It was very easy to become lost while travelling through the guts of the massive starship. A notable feature of the Iron Blood was that it had no viewports. There was no need for them, or so many witnesses had heard Perturabo say.

The Iron Warriors' primarch felt that one did not need to look at the void. War in space was a matter of calculations, sensors and firepower. That or hacking your enemy apart in spaces so small you could smell their blood. Windows that allowed one to look into the void were a weakness indulged for vanity.

The frontal sections of the warship were all but abandoned. As one travelled further into the massive vessel the high-walled chambers of hot iron and sweating pipework through which an individual passed became ever more cramped as more and more space was given over to the prow weapon systems: the vast tubes of the forward torpedo arrays and power relays serving the heavy gun batteries mounted to either side of the carved ram of its bow.

Housed amidships had been the Remembrancer decks. These cramped living spaces were utilised by the members of the Imperial Remembrancer Order that accompanied the various expeditionary fleets of the Great Crusade.

Their function was to chronicle all the glorious deeds of the Space Marine Legions and the Imperial Army in the course of the Crusade so that the future posterity of the Imperium of Man would know how humanity had come to dominate the galaxy.
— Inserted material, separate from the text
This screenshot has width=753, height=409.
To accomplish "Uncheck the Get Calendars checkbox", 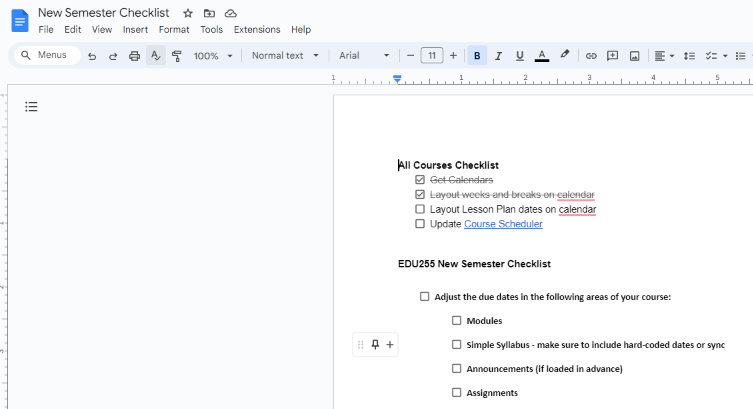I will [x=420, y=180].
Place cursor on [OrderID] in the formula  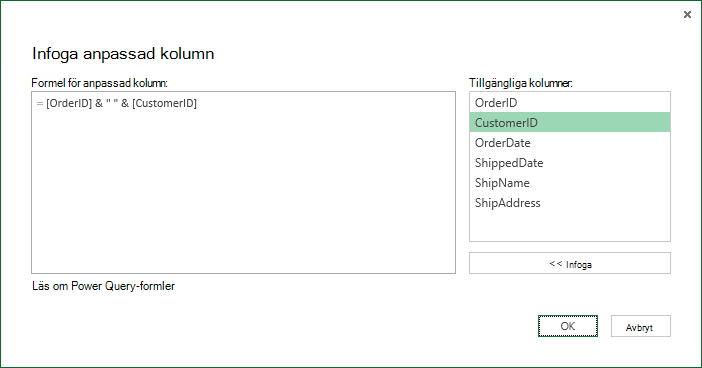tap(69, 103)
The expeditionary fleets led by the Astartes very grudgingly accepted them aboard the starships of their fleets. Showing the common disdain for journalists held by warriors of every generation and era, the Remembrancers were generally disliked by the primarchs, the Astartes and the line troops of the Imperial Army.

The interior of an Iron Warriors voidship was always a hard-edged, functional environment, with little in the way of superfluous space, but these decks reeked of abandonment. The thousands of Remembrancers that had attended the Legion in the latter days of the Crusade had lived and worked there, but they were all gone, and none of the IV Legion made use of those dark spaces.
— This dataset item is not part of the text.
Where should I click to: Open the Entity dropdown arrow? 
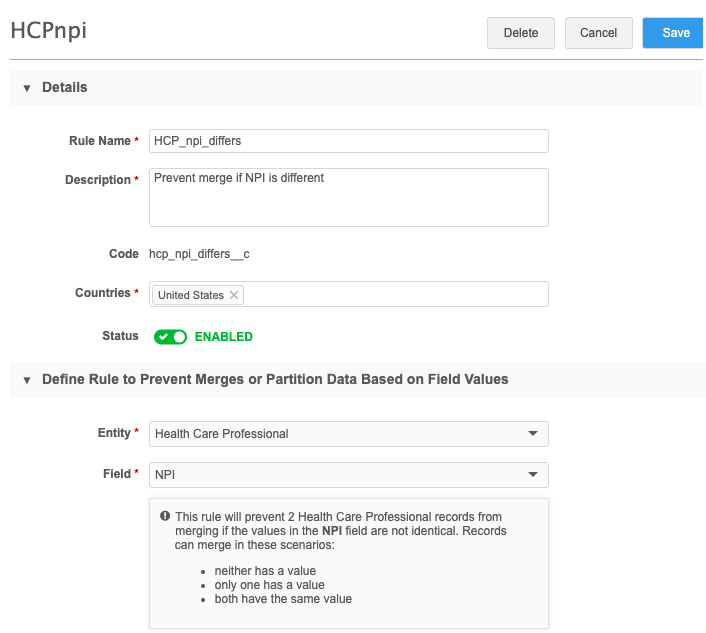tap(532, 434)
Scraps of the Remembrancers' graffiti still lingered on the walls, snatches of poetry, pornographic caricatures and hastily drawn musical scales, but many were now obscured by bloody handprints and spattered arcs of dried gore following their massacre at the hands of their Astartes hosts following their turn against the Emperor and pledge to follow the Warmaster Horus into rebellion.

The Dodekatheon[]

Located within the vastness of the forward prow of the Iron Blood was The Dodekatheon, the seat of the mason's order of the Iron Warriors Legion which had been gathering aboard Iron Warriors starships even before their Primarch Perturabo had been reunited with his gene-sons.

It was a meeting place of builders and warriors, where new structural designs were unveiled, past battles refought and new theorems of war given voice.

Every warrior of the IVth Legion was welcome, but in practice only those of rank had the opportunity to attend any of the lodge meetings. Here, Iron Warriors pored over sheaves of architectural plans, while others clustered around hololithic displays projecting schematics of wall details, projected bombardment patterns and fire schedules.

Hundreds of warriors would usually be assembled, some in armour, some in their mesh and mail robes. Though it appeared quite informal, this place was as much of a vipers' den as ever one might imagine. Alliances were made and broken here, pacts and oaths sworn and forgotten before a night's end.

It was all very useful, to see who favoured whom and where plots were formed, was knowledge that would stand an individual in good stead when it came to deciding upon the order of battle. Pitching any three Warsmiths into battle alongside each other was always good to foster some healthy rivalry between them.

Judging the right level of rivalry could spur each Warsmith to greater heights of endeavour, just as getting it wrong could cause an army to fight itself as much as the enemy. Often times, the Iron Warriors would show a gesture of cooperation between Legions, by inviting a brother Legion's warriors to their order. In turn, they would send one of their warriors to the other Legion's warrior lodge, if one existed.

Command Chamber[]

The vast command chamber of the Iron Blood had rivet-stamped beams which arched up to a cross-latticed vault hung with empty bird cages, and the thrum of powerful machinery echoed in the depths of the walls. Dusty banners and tattered maps of Old Earth were hung with strips of oath paper, recording victories no one beyond this room could name and of which no Remembrancer had ever taken note.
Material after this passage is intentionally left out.